Description At birth Day 14
White blood cell count (cells/μl) 8600 7700
Haemoglobin (g/dl) 19.8 10
Haematocrit (%) 58.7 29.4
Platelets (cells/μl) 125 000 12 000
Reticulocyte count (%) 6.5


The PICC line was not removed for fear of displacing the thrombus. The baby was treated with LMWH at a dose of 1.5 mg/kg subcutaneously twice a day after checking the baseline haematological parameters. Brain ultrasonography was also completed before starting the treatment. This showed only bilateral periventricular flare – there was no evidence of any bleeding.

A full blood count and renal function test were performed weekly and were within the normal range. Brain ultrasonography was also repeated weekly and was normal before discharge. Echocardiography was repeated after 1 week of treatment and showed the right atrial thrombus to be significantly smaller in size (6 × 1.5 mm compared with 10 × 5.6 mm in the previous echocardiogram).

The right atrial thrombus resolved after 2 weeks of treatment (Figure 3). The PICC line was removed after resolution of the thrombus. LMWH was continued for a total of 3 weeks. Echocardiography was repeated 1 week after stopping LMWH and follow-up echocardiography was performeed after 2 months. There was a 4-mm atrial septal defect with left-to-right shunt, with a slightly dilated right atrium and right ventricle. There was no evidence of any recurrent thrombus (Figure 4). She is regularly followed up in the neonatology and paediatric cardiology clinic.
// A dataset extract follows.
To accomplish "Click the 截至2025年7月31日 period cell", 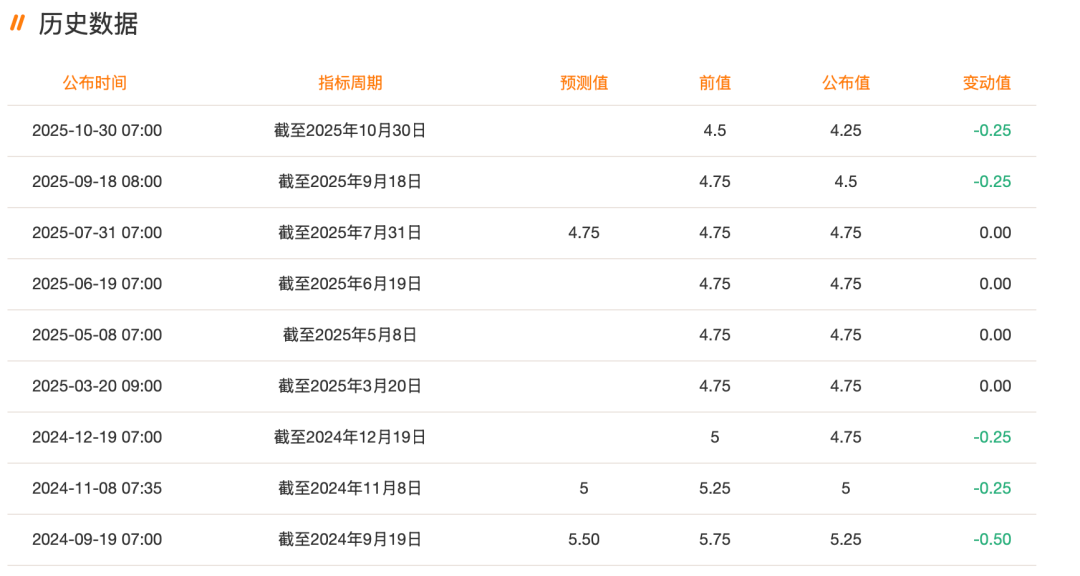I will pyautogui.click(x=350, y=233).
Her growth parameters and development are normal and there is no evidence of any thrombus formation.


Four-chamber view on colour Doppler echocardiography showing no right atrial mass and a small secundum atrial septal defect.


Modified four-chamber view showing secundum atrial septal defect and no mass or thrombus in the right atrium.
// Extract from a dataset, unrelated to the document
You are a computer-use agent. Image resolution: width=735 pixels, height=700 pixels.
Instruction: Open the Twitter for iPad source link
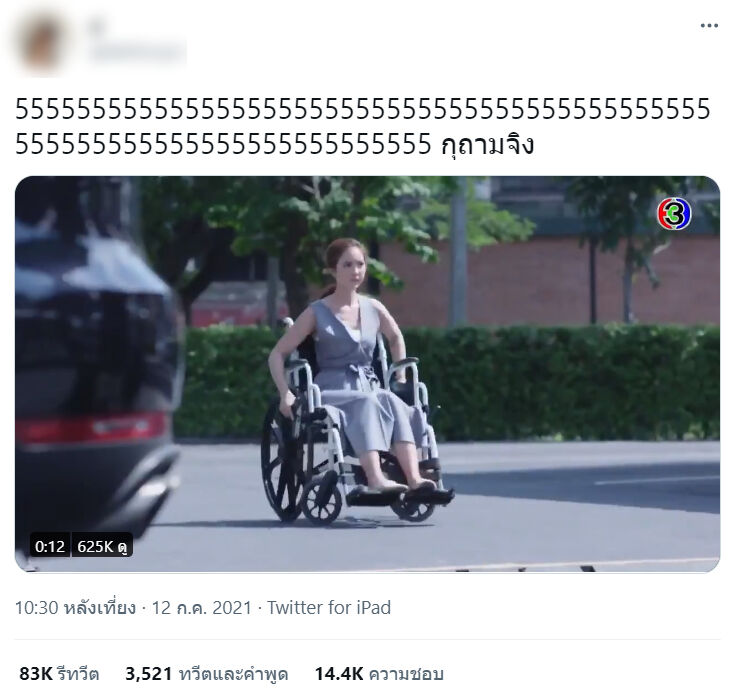pos(329,608)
Our baby, born preterm, required a PICC line for i.v. fluid and medication administration.

The use of PICCs in modern medical practice has increased rapidly for several reasons, including ease of insertion, the fact that PICCs have various different uses (e.g. drug administration and venous access) and their perceived safety and cost-effectiveness compared with other central venous catheters.9 A coincidental thrombus was identified when echocardiography was performed because of a systolic murmur. PICCs are associated with a number of significant complications, including mechanical complications, infection and thrombosis.10

The use of heparin in the fluid infused through the PICC line helps prevent occlusion of the line, but does not prevent thrombus formation.4 Suspicion or confirmation of a venous thrombus warrants prompt catheter removal; however, owing to the risk of emboli, current recommendations are to delay central venous catheter removal if a thrombus has been detected until 3–5 days after anticoagulant therapy has been given, although no clinical studies exist to support this practice.10 Therefore, the removal of the PICC line was delayed considering the risk of possible emboli.

Because of the risk of the thrombus extending and becoming dislodged, the baby was treated with LMWH. LMWH was used because of its advantages. These include greater bioavailability when given by subcutaneous injection, longer duration of anticoagulant effect and clearance that is independent of dose, which results in a more predictable response. It can be administered subcutaneously and requires minimal laboratory monitoring and dose adjustment; these are important considerations in newborns with poor venous access. Potential advantages are the reduced risk of immune-mediated thrombocytopenia and osteoporosis.11

The right atrial thrombus resolved after treatment with LMWH, and there was no evidence of any bleeding tendency during the treatment. The baby, on follow-up, was growing well and was developmentally normal and there was no recurrence of the thrombus.